Set the entries below down again, please. Match them exactly.

#### Records shown

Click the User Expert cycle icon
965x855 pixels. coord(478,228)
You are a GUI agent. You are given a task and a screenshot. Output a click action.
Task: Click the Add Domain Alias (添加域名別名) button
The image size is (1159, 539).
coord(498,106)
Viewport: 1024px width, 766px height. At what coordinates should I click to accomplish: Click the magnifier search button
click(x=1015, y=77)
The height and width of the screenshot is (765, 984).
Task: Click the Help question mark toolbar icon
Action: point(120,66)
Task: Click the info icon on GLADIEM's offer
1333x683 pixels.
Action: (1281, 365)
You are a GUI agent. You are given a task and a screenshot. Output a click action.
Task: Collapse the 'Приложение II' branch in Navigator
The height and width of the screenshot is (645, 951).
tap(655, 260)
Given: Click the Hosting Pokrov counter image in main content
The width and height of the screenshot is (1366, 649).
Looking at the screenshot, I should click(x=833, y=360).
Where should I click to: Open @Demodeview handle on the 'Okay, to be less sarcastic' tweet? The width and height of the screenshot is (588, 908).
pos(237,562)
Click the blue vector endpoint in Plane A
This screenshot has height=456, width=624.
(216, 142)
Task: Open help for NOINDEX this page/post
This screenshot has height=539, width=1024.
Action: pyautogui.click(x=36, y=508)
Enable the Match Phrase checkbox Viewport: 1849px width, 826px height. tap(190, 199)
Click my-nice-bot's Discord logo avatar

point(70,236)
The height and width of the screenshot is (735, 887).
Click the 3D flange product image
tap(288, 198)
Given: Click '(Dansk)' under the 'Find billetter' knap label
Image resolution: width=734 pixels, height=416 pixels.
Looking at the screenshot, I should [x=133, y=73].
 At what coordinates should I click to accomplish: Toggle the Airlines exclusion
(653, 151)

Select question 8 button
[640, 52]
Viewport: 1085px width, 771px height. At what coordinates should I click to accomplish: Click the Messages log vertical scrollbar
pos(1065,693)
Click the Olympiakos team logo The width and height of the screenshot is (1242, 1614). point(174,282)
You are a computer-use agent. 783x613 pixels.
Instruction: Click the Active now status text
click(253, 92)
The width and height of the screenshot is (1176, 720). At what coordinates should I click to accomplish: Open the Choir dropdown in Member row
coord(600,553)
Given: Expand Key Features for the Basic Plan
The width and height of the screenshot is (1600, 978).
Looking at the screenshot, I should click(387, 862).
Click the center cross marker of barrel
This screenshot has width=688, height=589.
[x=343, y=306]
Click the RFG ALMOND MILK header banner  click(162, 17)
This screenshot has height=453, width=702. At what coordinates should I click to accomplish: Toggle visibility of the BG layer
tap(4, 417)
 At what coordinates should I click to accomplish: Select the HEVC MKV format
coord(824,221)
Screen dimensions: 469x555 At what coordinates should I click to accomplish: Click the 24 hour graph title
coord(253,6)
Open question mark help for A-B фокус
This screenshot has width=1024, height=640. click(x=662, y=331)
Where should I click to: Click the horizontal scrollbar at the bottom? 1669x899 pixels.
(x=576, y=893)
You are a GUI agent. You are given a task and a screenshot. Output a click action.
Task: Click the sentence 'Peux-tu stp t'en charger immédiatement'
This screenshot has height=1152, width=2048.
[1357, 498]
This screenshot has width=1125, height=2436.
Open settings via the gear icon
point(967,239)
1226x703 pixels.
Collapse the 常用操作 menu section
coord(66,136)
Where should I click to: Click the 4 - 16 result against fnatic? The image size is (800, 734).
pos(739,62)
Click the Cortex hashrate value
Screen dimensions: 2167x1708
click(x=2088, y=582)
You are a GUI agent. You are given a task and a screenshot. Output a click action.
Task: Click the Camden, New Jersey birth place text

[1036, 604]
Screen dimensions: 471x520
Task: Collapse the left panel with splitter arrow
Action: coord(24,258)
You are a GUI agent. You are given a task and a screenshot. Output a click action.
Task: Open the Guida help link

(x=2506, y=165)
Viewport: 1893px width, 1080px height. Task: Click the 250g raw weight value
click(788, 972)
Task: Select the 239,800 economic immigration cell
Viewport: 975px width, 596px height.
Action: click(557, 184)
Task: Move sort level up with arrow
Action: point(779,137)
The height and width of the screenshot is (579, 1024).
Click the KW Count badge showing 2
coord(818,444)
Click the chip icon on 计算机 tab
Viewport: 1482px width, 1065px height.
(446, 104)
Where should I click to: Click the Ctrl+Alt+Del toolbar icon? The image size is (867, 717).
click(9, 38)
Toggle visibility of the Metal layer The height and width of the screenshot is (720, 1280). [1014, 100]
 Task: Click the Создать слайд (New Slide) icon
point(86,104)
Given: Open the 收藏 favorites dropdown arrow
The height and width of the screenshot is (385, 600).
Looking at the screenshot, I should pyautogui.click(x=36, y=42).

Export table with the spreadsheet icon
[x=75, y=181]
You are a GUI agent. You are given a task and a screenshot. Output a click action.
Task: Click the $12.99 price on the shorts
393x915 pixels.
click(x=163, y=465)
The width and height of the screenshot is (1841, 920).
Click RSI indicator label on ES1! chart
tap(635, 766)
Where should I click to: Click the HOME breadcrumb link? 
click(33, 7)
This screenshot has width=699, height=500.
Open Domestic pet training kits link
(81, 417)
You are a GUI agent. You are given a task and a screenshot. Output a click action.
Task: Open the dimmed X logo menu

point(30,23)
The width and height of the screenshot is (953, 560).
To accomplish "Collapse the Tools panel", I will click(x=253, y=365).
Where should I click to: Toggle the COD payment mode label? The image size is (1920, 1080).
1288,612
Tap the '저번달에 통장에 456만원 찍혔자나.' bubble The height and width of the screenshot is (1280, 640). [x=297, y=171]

########

Exercise result
Click the User Expert cycle icon
965x855 pixels. coord(478,228)
You are a GUI agent. You are given a task and a screenshot. Output a click action.
Task: Click the Add Domain Alias (添加域名別名) button
The image size is (1159, 539).
coord(498,106)
Viewport: 1024px width, 766px height. At what coordinates should I click to accomplish: Click the magnifier search button
click(x=1015, y=77)
The height and width of the screenshot is (765, 984).
Task: Click the Help question mark toolbar icon
Action: point(120,66)
Task: Click the info icon on GLADIEM's offer
1333x683 pixels.
Action: (1281, 365)
You are a GUI agent. You are given a task and a screenshot. Output a click action.
Task: Collapse the 'Приложение II' branch in Navigator
The height and width of the screenshot is (645, 951).
tap(655, 260)
Given: Click the Hosting Pokrov counter image in main content
The width and height of the screenshot is (1366, 649).
Looking at the screenshot, I should click(x=833, y=360).
Where should I click to: Open @Demodeview handle on the 'Okay, to be less sarcastic' tweet? The width and height of the screenshot is (588, 908).
pos(237,562)
Click the blue vector endpoint in Plane A
This screenshot has height=456, width=624.
(216, 142)
Task: Open help for NOINDEX this page/post
This screenshot has height=539, width=1024.
Action: pyautogui.click(x=36, y=508)
Enable the Match Phrase checkbox Viewport: 1849px width, 826px height. tap(190, 199)
Click my-nice-bot's Discord logo avatar

point(70,236)
The height and width of the screenshot is (735, 887).
Click the 3D flange product image
tap(288, 198)
Given: Click '(Dansk)' under the 'Find billetter' knap label
Image resolution: width=734 pixels, height=416 pixels.
Looking at the screenshot, I should [x=133, y=73].
 At what coordinates should I click to accomplish: Toggle the Airlines exclusion
(653, 151)

Select question 8 button
[640, 52]
Viewport: 1085px width, 771px height. At what coordinates should I click to accomplish: Click the Messages log vertical scrollbar
pos(1065,693)
Click the Olympiakos team logo The width and height of the screenshot is (1242, 1614). point(174,282)
You are a computer-use agent. 783x613 pixels.
Instruction: Click the Active now status text
click(253, 92)
The width and height of the screenshot is (1176, 720). At what coordinates should I click to accomplish: Open the Choir dropdown in Member row
coord(600,553)
Given: Expand Key Features for the Basic Plan
The width and height of the screenshot is (1600, 978).
Looking at the screenshot, I should click(387, 862).
Click the center cross marker of barrel
This screenshot has width=688, height=589.
[x=343, y=306]
Click the RFG ALMOND MILK header banner  click(162, 17)
This screenshot has height=453, width=702. At what coordinates should I click to accomplish: Toggle visibility of the BG layer
tap(4, 417)
 At what coordinates should I click to accomplish: Select the HEVC MKV format
coord(824,221)
Screen dimensions: 469x555 At what coordinates should I click to accomplish: Click the 24 hour graph title
coord(253,6)
Open question mark help for A-B фокус
This screenshot has width=1024, height=640. click(x=662, y=331)
Where should I click to: Click the horizontal scrollbar at the bottom? 1669x899 pixels.
(x=576, y=893)
You are a GUI agent. You are given a task and a screenshot. Output a click action.
Task: Click the sentence 'Peux-tu stp t'en charger immédiatement'
This screenshot has height=1152, width=2048.
[1357, 498]
This screenshot has width=1125, height=2436.
Open settings via the gear icon
point(967,239)
1226x703 pixels.
Collapse the 常用操作 menu section
coord(66,136)
Where should I click to: Click the 4 - 16 result against fnatic? The image size is (800, 734).
pos(739,62)
Click the Cortex hashrate value
Screen dimensions: 2167x1708
click(x=2088, y=582)
You are a GUI agent. You are given a task and a screenshot. Output a click action.
Task: Click the Camden, New Jersey birth place text

[1036, 604]
Screen dimensions: 471x520
Task: Collapse the left panel with splitter arrow
Action: coord(24,258)
You are a GUI agent. You are given a task and a screenshot. Output a click action.
Task: Open the Guida help link

(x=2506, y=165)
Viewport: 1893px width, 1080px height. Task: Click the 250g raw weight value
click(788, 972)
Task: Select the 239,800 economic immigration cell
Viewport: 975px width, 596px height.
Action: click(557, 184)
Task: Move sort level up with arrow
Action: point(779,137)
The height and width of the screenshot is (579, 1024).
Click the KW Count badge showing 2
coord(818,444)
Click the chip icon on 计算机 tab
Viewport: 1482px width, 1065px height.
(446, 104)
Where should I click to: Click the Ctrl+Alt+Del toolbar icon? The image size is (867, 717).
click(9, 38)
Toggle visibility of the Metal layer The height and width of the screenshot is (720, 1280). [1014, 100]
 Task: Click the Создать слайд (New Slide) icon
point(86,104)
Given: Open the 收藏 favorites dropdown arrow
The height and width of the screenshot is (385, 600).
Looking at the screenshot, I should pyautogui.click(x=36, y=42).

Export table with the spreadsheet icon
[x=75, y=181]
You are a GUI agent. You are given a task and a screenshot. Output a click action.
Task: Click the $12.99 price on the shorts
393x915 pixels.
click(x=163, y=465)
The width and height of the screenshot is (1841, 920).
Click RSI indicator label on ES1! chart
tap(635, 766)
Where should I click to: Click the HOME breadcrumb link? 
click(33, 7)
This screenshot has width=699, height=500.
Open Domestic pet training kits link
(81, 417)
You are a GUI agent. You are given a task and a screenshot. Output a click action.
Task: Open the dimmed X logo menu

point(30,23)
The width and height of the screenshot is (953, 560).
To accomplish "Collapse the Tools panel", I will click(x=253, y=365).
Where should I click to: Toggle the COD payment mode label? The image size is (1920, 1080).
1288,612
Tap the '저번달에 통장에 456만원 찍혔자나.' bubble The height and width of the screenshot is (1280, 640). [x=297, y=171]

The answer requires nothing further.